My users will be zipping up files which will look like this:
TEMPLATE1.ZIP
|--------- UnknownName
|------- index.html
|------- images
|------- image1.jpg
I want to extract this zip file as follows:
/mysite/user_uploaded_templates/myrandomname/index.html
/mysite/user_uploaded_templates/myrandomname/images/image1.jpg
My trouble is with UnknownName - I do not know what it is beforehand and extracting everything to the "base" level breaks all the relative paths in index.html
How can I extract from this ZIP file the contents of UnknownName?
Is there anything better than:
1. Extract everything
2. Detect which "new subdidrectory" got created
3. mv newsubdir/* .
4. rmdir newsubdir/
If there is more than one subdirectory at UnknownName level, I can reject that user's zip file.
I think your approach is a good one. Step 2 could be improved my extracting to a newly created directory (later deleted) so that "detection" is trivial.
# Bash (minimally tested)
tempdest=$(mktemp -d)
unzip -d "$tempdest" TEMPLATE1.ZIP
dir=("$tempdest"/*)
if (( ${#dir[#]} == 1 )) && [[ -d $dir ]]

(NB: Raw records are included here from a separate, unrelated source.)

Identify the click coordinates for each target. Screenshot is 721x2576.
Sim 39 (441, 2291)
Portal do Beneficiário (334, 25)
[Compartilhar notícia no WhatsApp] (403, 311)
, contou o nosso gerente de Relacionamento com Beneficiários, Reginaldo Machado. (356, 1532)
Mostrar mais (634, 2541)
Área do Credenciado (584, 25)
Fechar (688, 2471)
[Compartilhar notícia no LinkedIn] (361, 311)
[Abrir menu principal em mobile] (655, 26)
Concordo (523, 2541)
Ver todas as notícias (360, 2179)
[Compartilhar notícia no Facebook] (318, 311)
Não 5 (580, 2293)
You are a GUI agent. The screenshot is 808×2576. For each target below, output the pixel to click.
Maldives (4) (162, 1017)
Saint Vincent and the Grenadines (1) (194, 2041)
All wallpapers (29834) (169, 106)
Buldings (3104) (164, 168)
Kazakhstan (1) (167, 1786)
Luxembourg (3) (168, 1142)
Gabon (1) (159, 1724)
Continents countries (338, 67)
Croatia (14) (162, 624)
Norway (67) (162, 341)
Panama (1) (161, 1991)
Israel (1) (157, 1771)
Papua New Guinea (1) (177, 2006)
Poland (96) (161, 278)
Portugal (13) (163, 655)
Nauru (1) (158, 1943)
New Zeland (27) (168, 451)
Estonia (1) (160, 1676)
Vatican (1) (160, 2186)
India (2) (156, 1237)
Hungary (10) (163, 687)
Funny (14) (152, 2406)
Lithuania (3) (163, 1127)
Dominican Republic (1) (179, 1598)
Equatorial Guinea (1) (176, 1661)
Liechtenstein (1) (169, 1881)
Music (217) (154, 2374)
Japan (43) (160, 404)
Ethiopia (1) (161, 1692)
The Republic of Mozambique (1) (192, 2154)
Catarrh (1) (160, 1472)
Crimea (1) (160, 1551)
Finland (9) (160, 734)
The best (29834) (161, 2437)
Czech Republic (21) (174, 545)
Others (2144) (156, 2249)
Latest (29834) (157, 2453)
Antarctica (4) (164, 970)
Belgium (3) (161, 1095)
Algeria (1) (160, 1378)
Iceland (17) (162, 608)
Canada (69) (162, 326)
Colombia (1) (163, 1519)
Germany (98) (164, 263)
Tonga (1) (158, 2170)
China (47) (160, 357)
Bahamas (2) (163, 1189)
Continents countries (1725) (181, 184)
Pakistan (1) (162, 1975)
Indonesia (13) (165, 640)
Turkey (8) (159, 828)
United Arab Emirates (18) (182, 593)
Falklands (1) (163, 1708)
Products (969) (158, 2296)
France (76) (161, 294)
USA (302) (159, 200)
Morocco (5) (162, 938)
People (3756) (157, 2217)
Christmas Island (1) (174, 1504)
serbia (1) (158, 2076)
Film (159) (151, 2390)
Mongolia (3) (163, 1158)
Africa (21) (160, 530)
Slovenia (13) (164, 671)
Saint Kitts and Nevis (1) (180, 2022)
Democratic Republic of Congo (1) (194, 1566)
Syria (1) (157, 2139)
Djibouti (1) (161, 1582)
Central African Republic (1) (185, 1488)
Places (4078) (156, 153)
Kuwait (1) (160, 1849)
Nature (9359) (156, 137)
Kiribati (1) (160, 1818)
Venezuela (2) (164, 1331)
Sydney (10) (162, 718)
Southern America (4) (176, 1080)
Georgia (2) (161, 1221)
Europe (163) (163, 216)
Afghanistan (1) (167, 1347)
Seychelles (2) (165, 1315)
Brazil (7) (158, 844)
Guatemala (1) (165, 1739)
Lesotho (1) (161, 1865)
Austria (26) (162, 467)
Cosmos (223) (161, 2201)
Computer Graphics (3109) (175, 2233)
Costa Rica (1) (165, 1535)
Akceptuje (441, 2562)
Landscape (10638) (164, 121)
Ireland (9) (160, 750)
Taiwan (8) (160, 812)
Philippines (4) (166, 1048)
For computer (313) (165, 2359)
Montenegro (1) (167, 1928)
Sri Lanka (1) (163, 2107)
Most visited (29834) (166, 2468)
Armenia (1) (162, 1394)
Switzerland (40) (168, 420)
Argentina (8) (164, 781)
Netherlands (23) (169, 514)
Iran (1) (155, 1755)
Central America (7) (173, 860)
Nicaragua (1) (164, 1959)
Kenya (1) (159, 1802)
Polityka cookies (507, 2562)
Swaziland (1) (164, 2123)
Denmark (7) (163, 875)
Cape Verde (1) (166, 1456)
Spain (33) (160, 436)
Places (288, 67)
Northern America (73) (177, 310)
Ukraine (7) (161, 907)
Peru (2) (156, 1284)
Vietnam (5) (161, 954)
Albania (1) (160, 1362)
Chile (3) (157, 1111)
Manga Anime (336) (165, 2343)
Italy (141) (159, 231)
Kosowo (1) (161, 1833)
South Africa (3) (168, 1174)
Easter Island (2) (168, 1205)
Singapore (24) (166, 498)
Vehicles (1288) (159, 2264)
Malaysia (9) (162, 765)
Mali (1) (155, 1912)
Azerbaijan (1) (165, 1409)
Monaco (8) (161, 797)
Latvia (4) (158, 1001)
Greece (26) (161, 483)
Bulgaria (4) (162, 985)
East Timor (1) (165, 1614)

# in Bash, etc., scalar $var is the same as ${var[0]}
mv "$dir"/* /mysite/user_uploaded_templates/myrandomname
else
echo "rejected"
fi
rm -rf "$tempdest"
The other option I can see other than the one you suggested is to use the unzip -j flag which will dump all paths and put all files into the current directory. If you know for certain that each of your TEMPLATE1.ZIP files includes an index.html and *.jpg files then you can just do something like:
destdir=/mysite/user_uploaded_templates/myrandomname
unzip -j -d "$destdir"
mkdir "${destdir}/images"
mv "${destdir}/*.jpg" "${destdir}/images"
It's not exactly the cleanest solution but at least you don't have to do any parsing like you do in your example. I can't seem to find any option similar to patch -p# that lets you specify the path level.
Each zip and unzip command differs, but there's usually a way to list the file contents. From there, you can parse the output to determine the unknown directory name.
On Windows, the 1996 Wales/Gaily/van der Linden/Rommel version it is unzip -l.
Of course, you could just simply allow the unzip to unzip the files to whatever directory it wants, then use mv to rename the directory to what you want it as.
$tempDir = temp.$$
mv $zipFile temp.$$
cd $tempDir
unzip $zipFile
$unknownDir = * #Should be the only directory here
mv $unknownDir $whereItShouldBe
cd ..
rm -rf $tempDir
It's always a good idea to create a temporary directory for these types of operations in case you end up running two instances of this command.